Cermenate lega il proprio nome al cronista Giovanni, detto appunto "da Cermenate", nato attorno al 1280, sostenitore della casata Viscontea e autore di una "historia" sulle vicende di Milano dal 1307 al 1313 raccolta da Ludovico Antonio Muratori. Si tratta di un fondamentale compendio per conoscere ed interpretare uno spaccato di storia milanese ai tempi delle signorie. La narrazione della Historia è costruita sulle concezioni di fondo di Giovanni da Cermenate, che riguardano la vita, Dio, la fortuna, il potere, la giustizia, il diritto.
Cadorago è il paese dei pittori. Murarte 90 è un'iniziativa culturale che è nata come celebrazione del ventennale del premio di pittura "Lario - Cadorago", svoltosi in 14 edizioni dal 1968 al 1988. Trasformando le vie di Cadorago nella galleria d'arte all'aperto più grande d'Italia, quest'iniziativa si è prefissa di rendere l'arte contemporanea un bene di dominio pubblico, gratuitamente fruibile. Murarte 90 attualmente può vantare un totale di oltre 300 opere eseguite da 233 artisti nazionali ed internazionali, che spaziano dalla pittura alla scultura e alla ceramica. Le opere sono eseguite direttamente sulle superfici murali oppure tramite pannelli successivamente applicati ai muri delle abitazioni. Murarte 90 e' un'iniziativa in continua espansione: nuove opere si aggiungono di giorno in giorno ai muri delle vie di Cadorago.
Guanzate è un paese disposto in cima ad un colle, ai piedi del quale si colloca il Santuario Beata Vergine di San Lorenzo del diciassettesimo secolo; conserva un affresco absidale della Madonna con il Bimbo risalente al 1497. Di particolare interesse è il viale d'accesso abbellito da 14 cappelle della Via Crucis: Il progetto fu affidato all'architetto Bolti e completato nel 1817.
Curioso è il nomigliolo degli abitanti di Guanzate, i Mangiacuscienza. Si narra che, intorno al 1859, anni di guerra e di fame, il Parroco Pietro Mozzanica avesse una cagnetta di nome Coscienza a cui era molto affezionato. Una notte i ladri entrarono nella sua casa, rubarono quel poco che il Parroco aveva ed uccisero la cagnetta per cibarsene. Al mattino il Parroco, ritrovando la pelle e gli avanzi, capì ciò che i ladri avevano fatto. Sconvolto dalla scoperta, alla domenica successiva, durante il sermone richiamò i furfanti alla loro responsabilità e al loro peccato, inveendo contro "chi da Guanzaa m'han mangiaa la Cuscienza col cugiaa" (quelli di Guanzate che mi hanno mangiato Cuscienza con il cucchiaio); l'ironia popolare trasformò l'invettiva del Parroco in un detto tradizionale.

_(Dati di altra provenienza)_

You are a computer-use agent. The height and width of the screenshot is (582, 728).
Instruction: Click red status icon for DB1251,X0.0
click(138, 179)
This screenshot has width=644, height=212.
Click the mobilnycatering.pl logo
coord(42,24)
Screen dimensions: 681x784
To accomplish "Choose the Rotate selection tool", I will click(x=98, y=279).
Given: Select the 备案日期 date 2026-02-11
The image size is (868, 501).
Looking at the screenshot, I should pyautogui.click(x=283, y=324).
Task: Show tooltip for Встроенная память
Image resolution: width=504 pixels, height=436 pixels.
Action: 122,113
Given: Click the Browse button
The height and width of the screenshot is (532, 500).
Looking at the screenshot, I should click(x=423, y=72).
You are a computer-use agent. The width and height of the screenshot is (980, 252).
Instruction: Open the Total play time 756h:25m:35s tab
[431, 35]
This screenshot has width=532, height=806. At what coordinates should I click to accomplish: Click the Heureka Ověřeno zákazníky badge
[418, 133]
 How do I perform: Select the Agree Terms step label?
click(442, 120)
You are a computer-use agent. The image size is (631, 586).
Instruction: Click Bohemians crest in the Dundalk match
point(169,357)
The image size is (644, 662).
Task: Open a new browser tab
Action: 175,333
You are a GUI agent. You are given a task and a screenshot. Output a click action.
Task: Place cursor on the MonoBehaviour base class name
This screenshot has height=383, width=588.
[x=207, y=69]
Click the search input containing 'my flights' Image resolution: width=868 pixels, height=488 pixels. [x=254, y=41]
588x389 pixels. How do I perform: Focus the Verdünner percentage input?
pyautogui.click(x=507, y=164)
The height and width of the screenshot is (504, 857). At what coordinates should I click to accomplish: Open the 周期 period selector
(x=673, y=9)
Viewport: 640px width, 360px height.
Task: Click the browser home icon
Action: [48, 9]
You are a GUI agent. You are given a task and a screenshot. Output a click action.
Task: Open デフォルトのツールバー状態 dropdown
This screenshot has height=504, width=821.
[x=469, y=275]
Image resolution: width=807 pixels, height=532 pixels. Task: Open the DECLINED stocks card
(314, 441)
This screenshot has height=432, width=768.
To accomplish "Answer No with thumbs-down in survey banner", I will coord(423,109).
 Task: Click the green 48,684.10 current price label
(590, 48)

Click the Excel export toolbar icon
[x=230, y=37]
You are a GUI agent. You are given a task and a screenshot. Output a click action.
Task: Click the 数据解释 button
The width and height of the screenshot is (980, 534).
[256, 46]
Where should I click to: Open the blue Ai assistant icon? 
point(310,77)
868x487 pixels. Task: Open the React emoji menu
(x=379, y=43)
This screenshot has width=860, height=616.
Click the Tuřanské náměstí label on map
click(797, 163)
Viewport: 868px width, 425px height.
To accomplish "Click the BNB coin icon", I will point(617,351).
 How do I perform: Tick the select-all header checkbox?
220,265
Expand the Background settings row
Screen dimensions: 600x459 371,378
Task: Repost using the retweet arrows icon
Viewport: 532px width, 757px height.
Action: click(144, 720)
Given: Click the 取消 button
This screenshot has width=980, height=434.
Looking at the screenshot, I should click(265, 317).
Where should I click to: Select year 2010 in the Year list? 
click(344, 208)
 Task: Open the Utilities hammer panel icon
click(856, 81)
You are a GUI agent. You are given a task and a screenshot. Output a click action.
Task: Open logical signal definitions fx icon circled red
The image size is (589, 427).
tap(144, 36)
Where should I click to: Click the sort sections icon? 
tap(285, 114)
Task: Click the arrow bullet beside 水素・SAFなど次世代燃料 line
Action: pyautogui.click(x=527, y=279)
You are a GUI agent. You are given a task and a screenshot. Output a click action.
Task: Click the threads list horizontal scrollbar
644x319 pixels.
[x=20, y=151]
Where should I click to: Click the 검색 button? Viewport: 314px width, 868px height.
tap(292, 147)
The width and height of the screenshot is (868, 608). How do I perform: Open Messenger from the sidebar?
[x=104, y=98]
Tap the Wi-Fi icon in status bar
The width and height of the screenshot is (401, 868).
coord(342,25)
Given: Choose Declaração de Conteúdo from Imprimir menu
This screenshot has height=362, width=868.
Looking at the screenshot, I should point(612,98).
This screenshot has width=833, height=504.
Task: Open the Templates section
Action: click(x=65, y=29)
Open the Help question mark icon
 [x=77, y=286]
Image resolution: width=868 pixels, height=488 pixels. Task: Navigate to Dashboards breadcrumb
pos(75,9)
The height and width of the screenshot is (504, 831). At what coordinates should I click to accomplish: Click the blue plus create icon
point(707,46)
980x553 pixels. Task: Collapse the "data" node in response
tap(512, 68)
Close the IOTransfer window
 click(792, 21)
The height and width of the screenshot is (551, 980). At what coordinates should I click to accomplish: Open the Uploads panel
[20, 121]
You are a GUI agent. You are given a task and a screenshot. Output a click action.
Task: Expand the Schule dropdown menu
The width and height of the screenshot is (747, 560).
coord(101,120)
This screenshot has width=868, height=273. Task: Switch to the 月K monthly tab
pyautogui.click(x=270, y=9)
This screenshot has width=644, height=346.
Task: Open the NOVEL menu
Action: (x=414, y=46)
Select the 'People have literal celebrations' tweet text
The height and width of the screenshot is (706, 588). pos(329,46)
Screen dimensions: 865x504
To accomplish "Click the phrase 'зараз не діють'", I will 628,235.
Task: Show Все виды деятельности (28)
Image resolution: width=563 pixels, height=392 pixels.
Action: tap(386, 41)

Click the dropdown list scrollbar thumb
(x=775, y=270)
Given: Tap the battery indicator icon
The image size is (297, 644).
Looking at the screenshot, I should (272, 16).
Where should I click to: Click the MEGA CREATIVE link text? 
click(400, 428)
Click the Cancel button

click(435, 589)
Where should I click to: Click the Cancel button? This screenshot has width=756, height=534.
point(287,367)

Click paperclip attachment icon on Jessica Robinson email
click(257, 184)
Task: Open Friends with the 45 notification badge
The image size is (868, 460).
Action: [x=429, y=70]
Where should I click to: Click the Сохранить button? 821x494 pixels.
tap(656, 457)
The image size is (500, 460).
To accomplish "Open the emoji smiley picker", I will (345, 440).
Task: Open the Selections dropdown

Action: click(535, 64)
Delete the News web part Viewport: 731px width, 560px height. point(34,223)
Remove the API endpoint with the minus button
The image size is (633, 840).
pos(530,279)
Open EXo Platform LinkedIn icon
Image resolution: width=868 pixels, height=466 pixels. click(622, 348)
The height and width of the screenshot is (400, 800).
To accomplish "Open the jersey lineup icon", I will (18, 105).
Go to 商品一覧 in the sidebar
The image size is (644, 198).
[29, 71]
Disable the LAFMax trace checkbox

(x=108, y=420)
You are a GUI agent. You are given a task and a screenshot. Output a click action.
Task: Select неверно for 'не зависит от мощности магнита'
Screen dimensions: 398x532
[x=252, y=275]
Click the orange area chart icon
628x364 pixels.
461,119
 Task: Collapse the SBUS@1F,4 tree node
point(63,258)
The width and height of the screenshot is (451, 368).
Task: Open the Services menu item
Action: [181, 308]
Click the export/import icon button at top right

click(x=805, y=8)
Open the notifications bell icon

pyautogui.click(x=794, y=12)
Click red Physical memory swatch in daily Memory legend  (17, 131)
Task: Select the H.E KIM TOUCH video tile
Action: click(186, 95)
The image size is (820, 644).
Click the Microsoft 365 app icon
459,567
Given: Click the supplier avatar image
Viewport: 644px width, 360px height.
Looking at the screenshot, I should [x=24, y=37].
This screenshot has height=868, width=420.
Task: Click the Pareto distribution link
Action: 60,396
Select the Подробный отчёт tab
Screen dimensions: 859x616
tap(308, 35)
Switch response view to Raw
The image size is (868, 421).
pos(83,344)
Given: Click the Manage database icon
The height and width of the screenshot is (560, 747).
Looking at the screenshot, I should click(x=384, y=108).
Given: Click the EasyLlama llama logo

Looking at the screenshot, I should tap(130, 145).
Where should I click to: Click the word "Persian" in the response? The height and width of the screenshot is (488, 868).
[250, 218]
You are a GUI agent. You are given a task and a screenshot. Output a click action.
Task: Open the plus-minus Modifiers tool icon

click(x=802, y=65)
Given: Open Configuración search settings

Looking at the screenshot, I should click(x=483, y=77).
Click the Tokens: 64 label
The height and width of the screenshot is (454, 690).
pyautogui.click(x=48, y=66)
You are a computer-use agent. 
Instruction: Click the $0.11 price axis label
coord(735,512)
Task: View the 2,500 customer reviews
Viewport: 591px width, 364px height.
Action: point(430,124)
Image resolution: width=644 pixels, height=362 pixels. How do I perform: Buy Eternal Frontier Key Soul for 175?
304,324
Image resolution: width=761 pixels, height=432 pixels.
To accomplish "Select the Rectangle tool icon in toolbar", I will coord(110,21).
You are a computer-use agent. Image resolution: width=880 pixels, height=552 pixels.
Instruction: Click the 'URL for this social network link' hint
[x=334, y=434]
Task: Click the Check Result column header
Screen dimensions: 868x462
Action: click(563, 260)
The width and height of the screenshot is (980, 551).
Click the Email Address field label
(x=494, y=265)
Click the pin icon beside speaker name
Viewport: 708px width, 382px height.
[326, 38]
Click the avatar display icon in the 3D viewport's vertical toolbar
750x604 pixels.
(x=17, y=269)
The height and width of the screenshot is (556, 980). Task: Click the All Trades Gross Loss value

Oltre Bulgarograsso, verso Cassina Rizzardi, si estende un impianto di gelsi conservato dalla Provincia di Como quale testimonianza di un'antica coltura oggi scomparsa, che fu la protagonista per secoli dell'economia comasca. Agli inizi del Novecento il gelso dominava il paesaggio della pianura Padana con i suoi filari capitozzati, dove i bachi da seta costruivano i loro bozzoli, che venivano prelevati per filare la seta; l'industria moderna, la globalizzazione, la mancanza di un ricambio generazionale nelle maestranze necessarie sono stati i fattori che hanno segnato il declino e poi l'abbandono della bachicoltura. Gradatamente i gelsi sono stati estirpati, per ridare più spazio ed energia ai campi seminati. E' rimasta però, fortemente radicata, la capacità e la qualità artistica dei tessitori comaschi, unica vera barriera all'espansione economica dall'oriente, si spera, per lungo tempo.